» CHALLENGES:
[1] In the article on the 1972 Women's College World Series, which school sent the only team from outside the United States?
[2] Reproduce the part of the article on the 1972 Women's College World Series between "Arizona State" and "College (North Dakota)", inclusive.

» EXTRACT:

The 1972 Women's College World Series (WCWS) was contested among 16 college softball teams on May 18–21 in Omaha, Nebraska. This fourth WCWS was notable for the only appearance of a team from outside the United States, as the team from Tokyo–Nihon University of Japan proved  to be a hit with both spectators and the other teams in the tournament. Three-time defending champion John F. Kennedy College was excluded from the tournament by an organizational rule change the previous month. The new rule prohibited a team from appearing in the WCWS if it gave scholarships to any women athletes, not just softball players (JFK College openly awarded women's basketball scholarships). JFK never returned to the WCWS, and the school closed just three years later.

Teams
The double elimination tournament included these teams:

 Arizona State
 Central Missouri State College
 Illinois State
 Kansas State Teachers College (now Emporia State)
 Keene State College (New Hampshire)
 Luther College (Iowa)
 Minot State College (North Dakota)

» AVAILABLE DATA:

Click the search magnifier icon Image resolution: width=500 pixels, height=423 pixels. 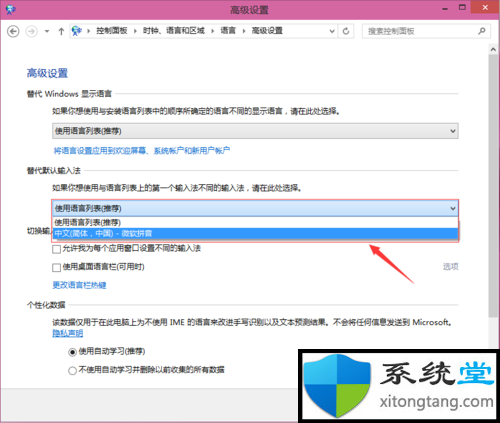tap(482, 31)
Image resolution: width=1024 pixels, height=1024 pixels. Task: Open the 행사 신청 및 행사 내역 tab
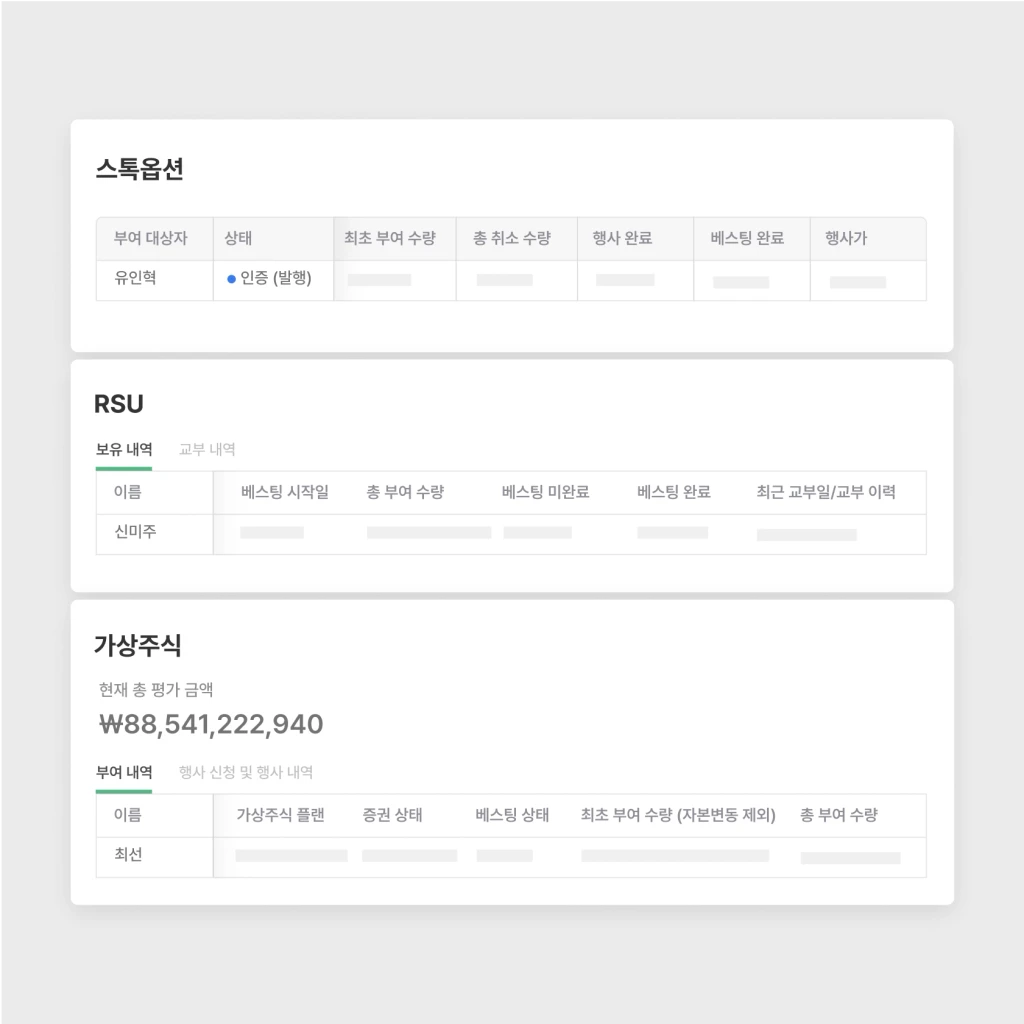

» IN RESPONSE:
[1] Tokyo–Nihon University of Japan.

[2]
Arizona State
 Central Missouri State College
 Illinois State
 Kansas State Teachers College (now Emporia State)
 Keene State College (New Hampshire)
 Luther College (Iowa)
 Minot State College (North Dakota)